The atoms in my block are plotted in Matlab as empty circles. How can I draw them filled ?

Most likely, the plotting of your atomic structure is done using the Matlab command plot. This command always returns a handle (or a pointer) to the properties of your plot. For example:
      handle = plot(x,y,'ko');
plots the block of atoms with coordinates stored in two vectors x and y such that each atom is represented by a little black circle. Then, you just have to change the property of the circle to make it filled. Write this line below your plot command:
      set(handle,'MarkerFaceColor','k');
This sets up black as the color which will be used to fill the circles.

The do-while loop does not work.

There is an error in my introductory text to programming in F77 above (thanks Aimee).
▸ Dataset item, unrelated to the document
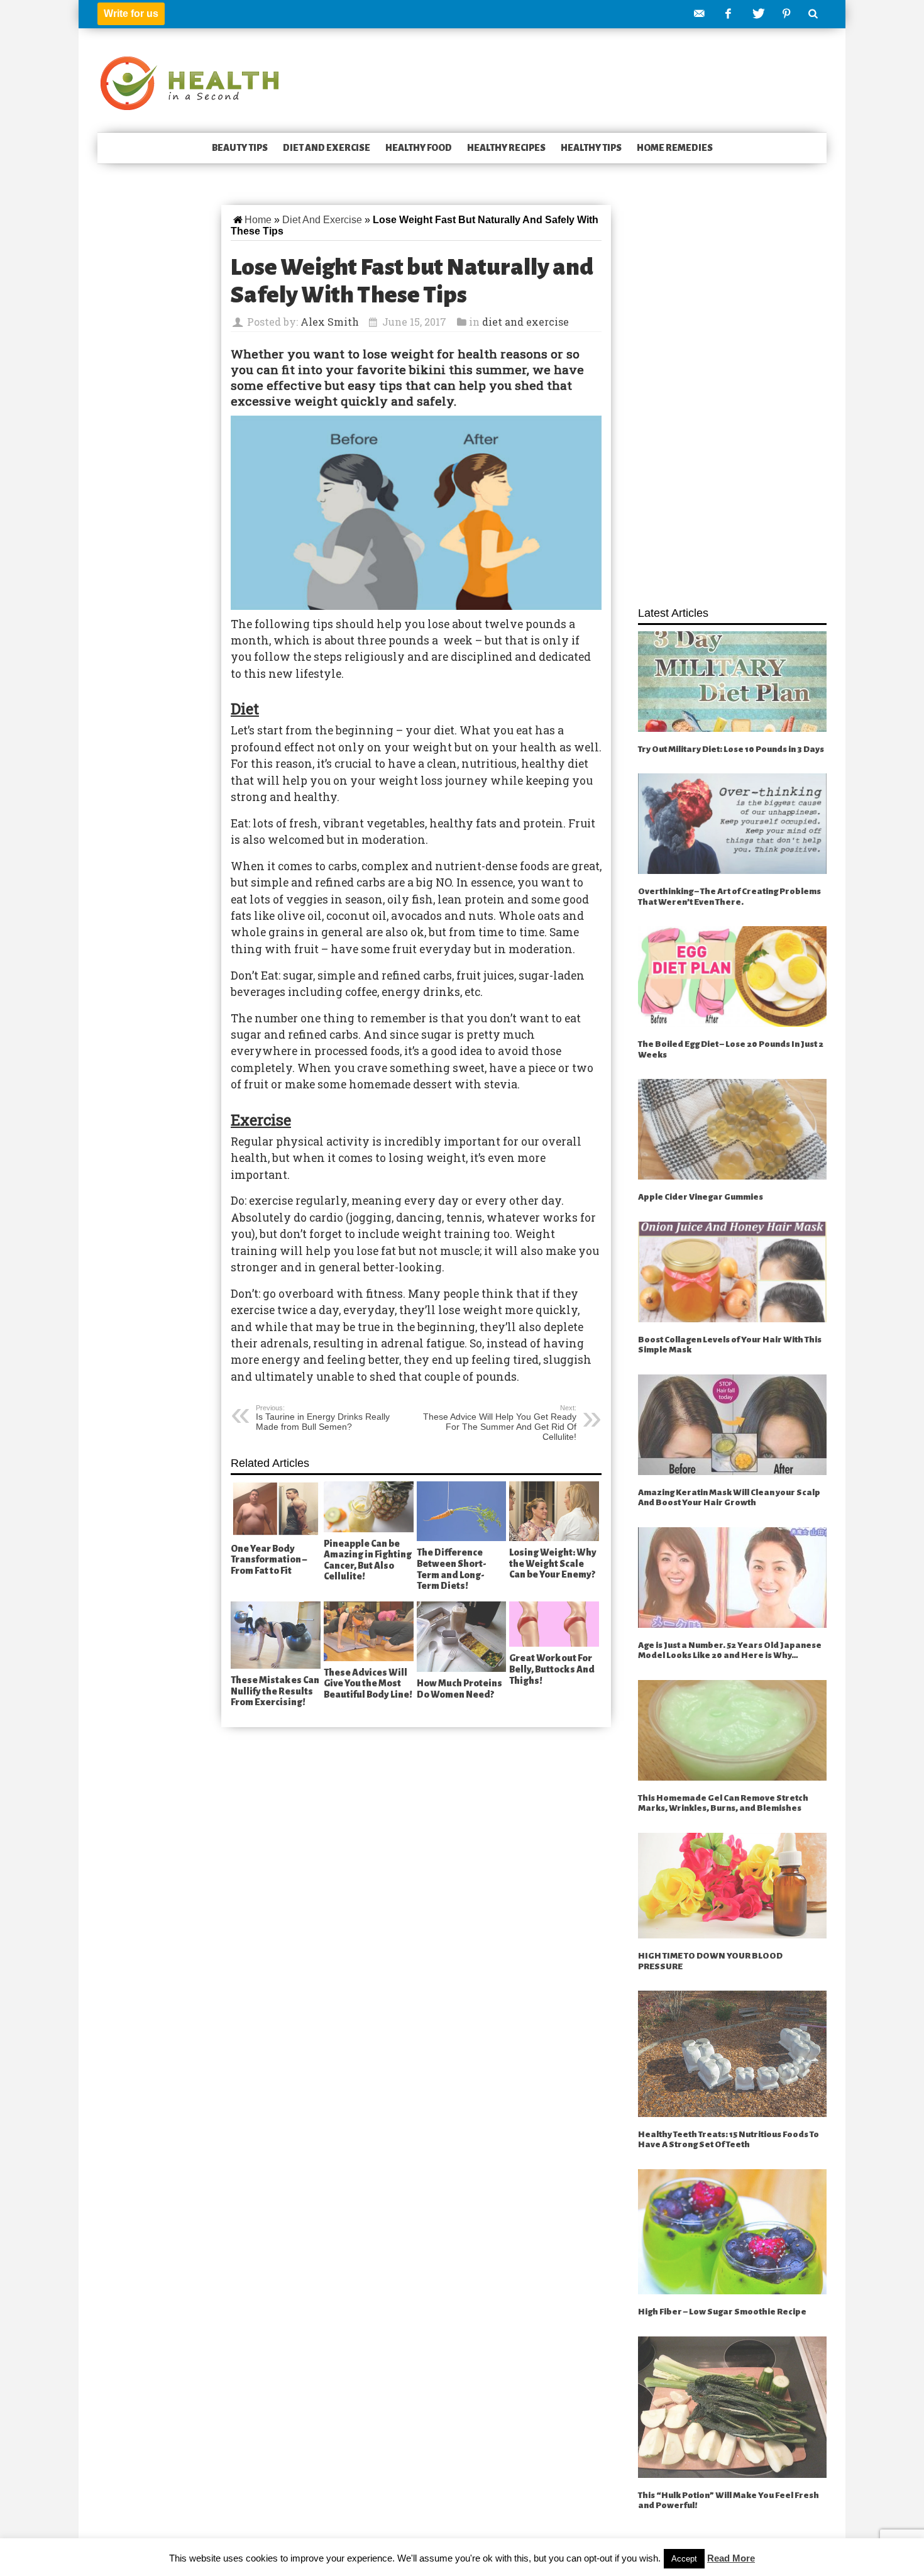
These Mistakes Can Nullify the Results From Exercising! (275, 1691)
The correct structure of the do-while loops is:
      do while (condition)
         :
         :
      enddo
The loop is being executed as long as the condition is true. Once it becomes false, the program continues below enddo. An updated version (at least 1.2) of the introductory manual is already given above.

The syntax of my Fortran code is not displayed in color.

By default, Emacs for Windows and Mac has this coloring switched off. To turn it off, create in the c:\ directory (Windows) or your home directory (Mac) a file .emacs (don't forget to include the comma) and copy the following lines into it.
(cond ((fboundp 'global-font-lock-mode)
       ;; Turn on font-lock in all modes that support it
       (global-font-lock-mode t)
       ;; Maximum colors
       (setq font-lock-maximum-decoration t)))
Then, save the file and restart Emacs.